Deine Aufgabe – Kannst du aus dem Auszug über Edvard Grieg alles von „Man hat viel“ bis hinunter zu „Symphonie gezählt wurde...“ wortgetreu wiedergeben?

Auszug –
· · · · · · ·
Edvard Grieg
Norwegens Nationalkomponist - ein Meister der kleinen Form; aber nicht nur...
Der norwegische Nationalkomponist Edvard Grieg hat in Leipzig studiert. Der norwegische Violinvirtuose und Komponist Ole Bull (1810-1880) hatte dem talentierten jungen Mann dazu geraten, denn die Grundlage einer Komponistenkarriere sollte, so war Bull überzeugt, in Deutschland gelegt werden. Auch nach seiner Übersiedlung nach Kopenhagen, sollte sich Grieg noch dieser Denkschule gehorchen: Sein Lehrer war der dänische Meister Niels Wilhelm Gade (1817-1890), der an Mendelssohn geschult war und der Meinung war, ein »echter« Komponist hätte sich an Sonaten und Symphonien zu beweisen. So entstanden eine viersätzige Klaviersonate (e-Moll op. 7), die immerhin von einem Pianisten wie Glenn Gould geschätzt wurde, und die Erste Violinsonate (F-Dur op. 8). Außerdem komponierte Grieg in jener frühen Zeit eine groß angelegte Symphonie, die freilich kaum ein Musikfreund kennt, weil der Komponist selbst sie aus seinem Werkkatalog gestrichen hat: „må aldrig opføres“ schrieb er eigenhändig auf das Titelblatt der handschriftlichen Partitur. Dieses darf niemals aufgeführt werden verhinderte die Verbreitung des Werks bis zum Jahr 1980 - denn die Bibliothek in Griegs Heimatstadt Bergen hielt sich an des Komponisten Verdikt. Nur die Musikforscher in der Sowjetunion, die irgendwann von der Existenz dieses Werks erfuhren, wollten Griegs Entscheidung nicht akzeptieren, besorgten sich eine illegale Kopie und brachten die Symphonie in c-Moll 1980 zur Uraufführung.
Man hat viel spekuliert, warum Edvard Grieg seine einzige Symphonie zurückgehalten hat. Vielleicht lag es daran, daß seine Landsleute ihn bald dazu bewegen wollten, nur noch Musik zu schreiben, die »seine Heimat ehrt«, wozu definitiv kein Versuch im deutsch-österreichischen Genre der großen Symphonie gezählt wurde...
Tatsächlich wurde Grieg der Meister der Charakterstücke, der Lieder - Bände von »Lyrischen Stücken« verbreiteten seinen Ruhm - und damit den der nur durch ihn international vertretenen »norwegischen Musik«.
Dazu, nicht zu vergessen, die Schauspielmusik zu Ibsens Peer Gynt, wiederum eine Folge von - allerdings faszinierenden - Charakterstücken, brillant orchestriert und dank zweier Suiten für den Konzertgebrauch arrangiert, Musik von ungeheurer Popularität.
· · · · · · ·
Erfasste Daten –
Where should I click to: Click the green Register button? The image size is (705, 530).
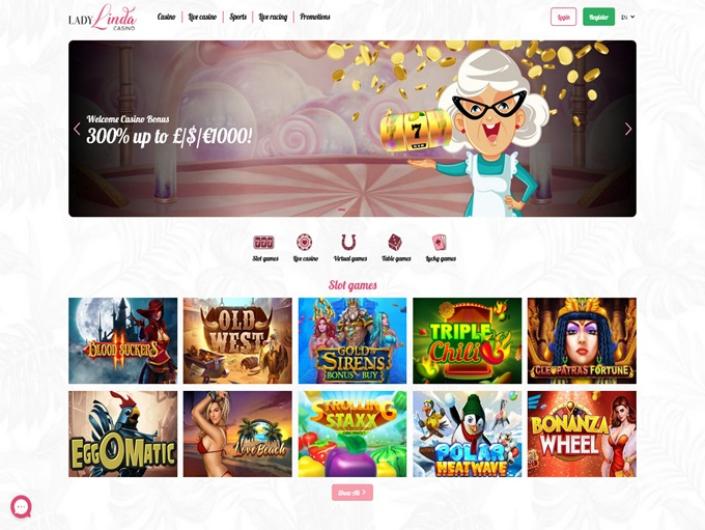[598, 17]
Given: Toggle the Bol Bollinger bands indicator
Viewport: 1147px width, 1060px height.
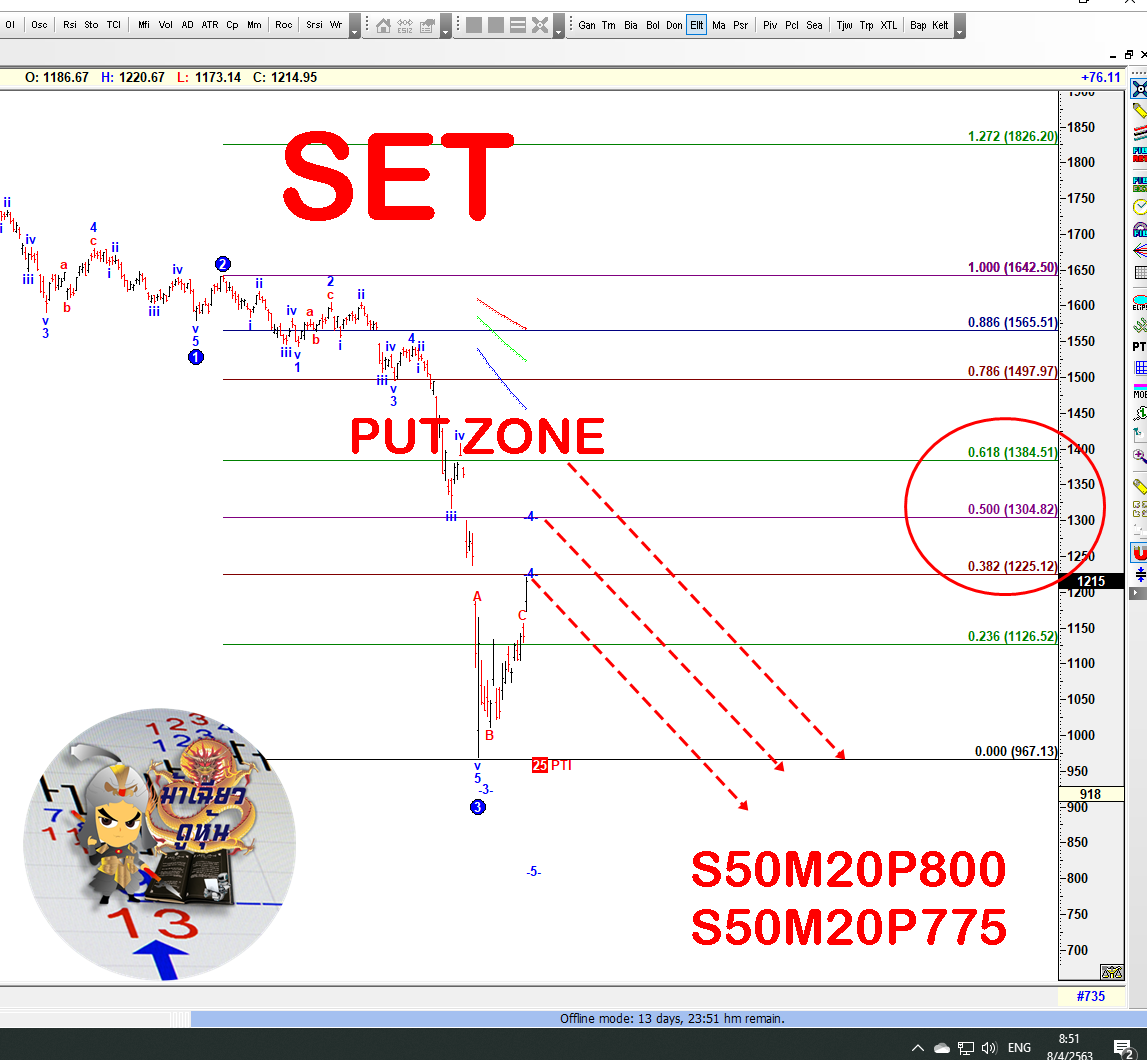Looking at the screenshot, I should 653,25.
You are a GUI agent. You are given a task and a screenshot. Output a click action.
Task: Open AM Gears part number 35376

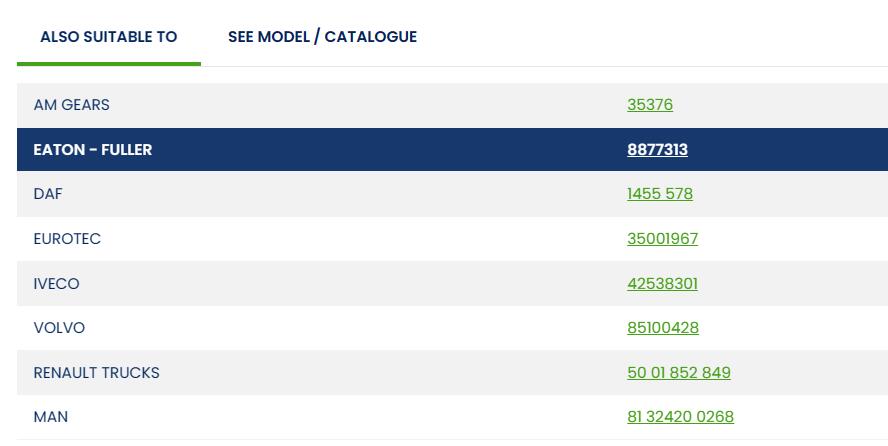(650, 105)
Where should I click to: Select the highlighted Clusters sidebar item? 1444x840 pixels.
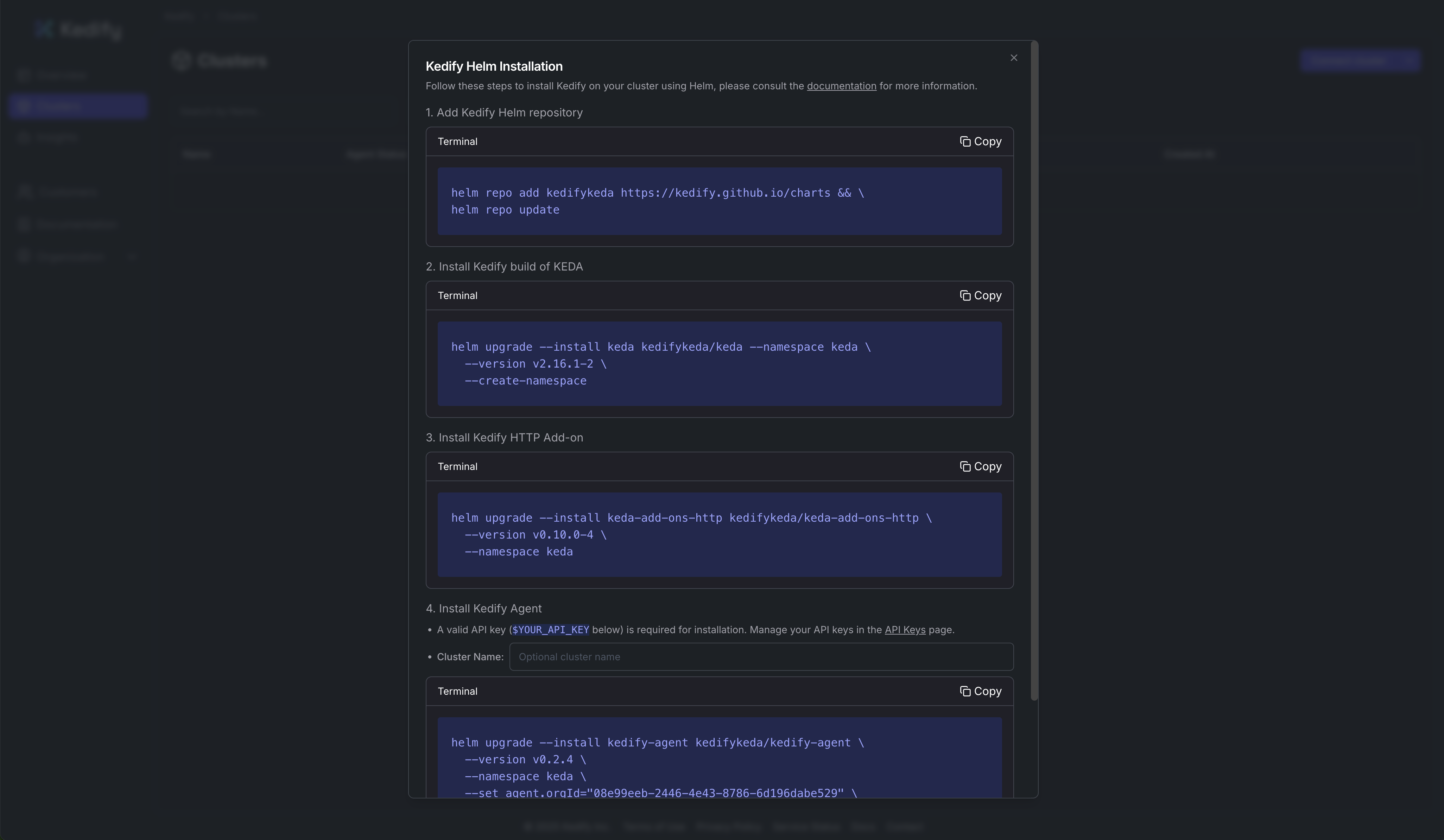[x=78, y=106]
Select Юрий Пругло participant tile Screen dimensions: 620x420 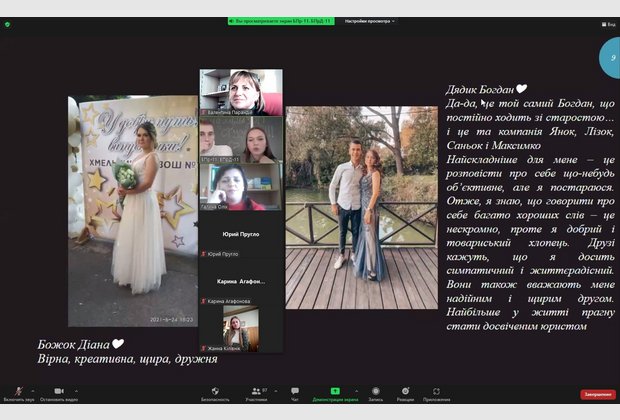coord(240,233)

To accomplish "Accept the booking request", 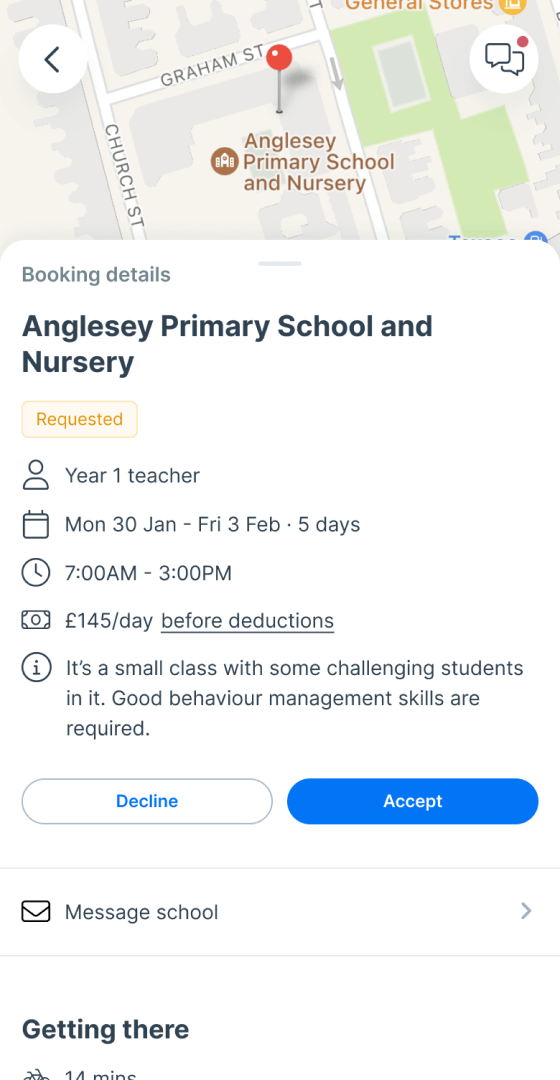I will [x=413, y=801].
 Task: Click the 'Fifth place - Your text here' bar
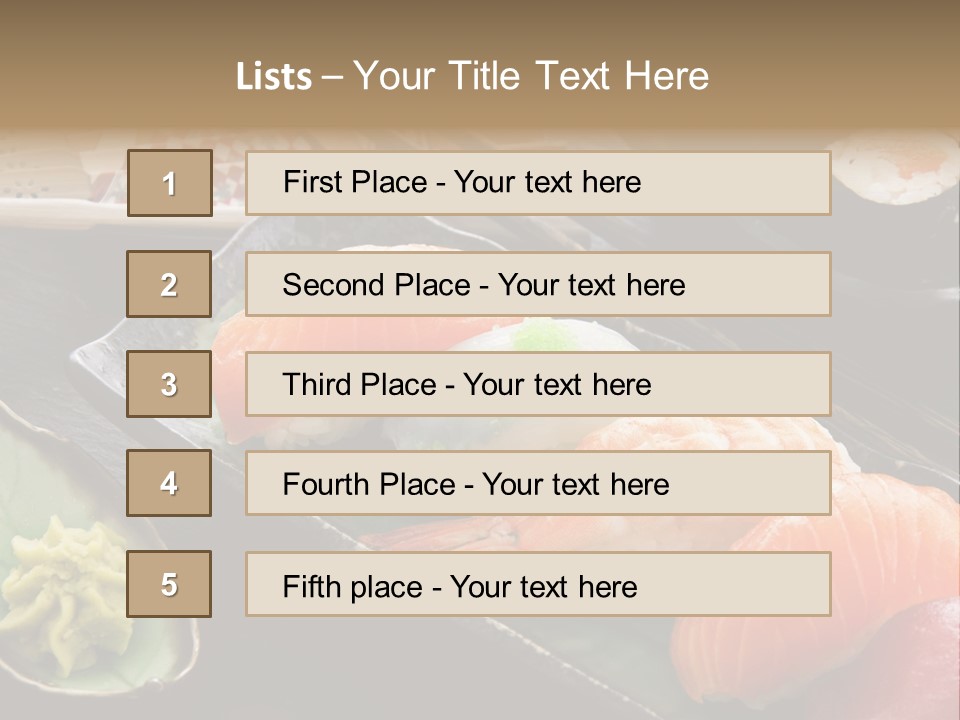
· · · · · · ·
Gelöste Aufgabe –
Man hat viel spekuliert, warum Edvard Grieg seine einzige Symphonie zurückgehalten hat. Vielleicht lag es daran, daß seine Landsleute ihn bald dazu bewegen wollten, nur noch Musik zu schreiben, die »seine Heimat ehrt«, wozu definitiv kein Versuch im deutsch-österreichischen Genre der großen Symphonie gezählt wurde...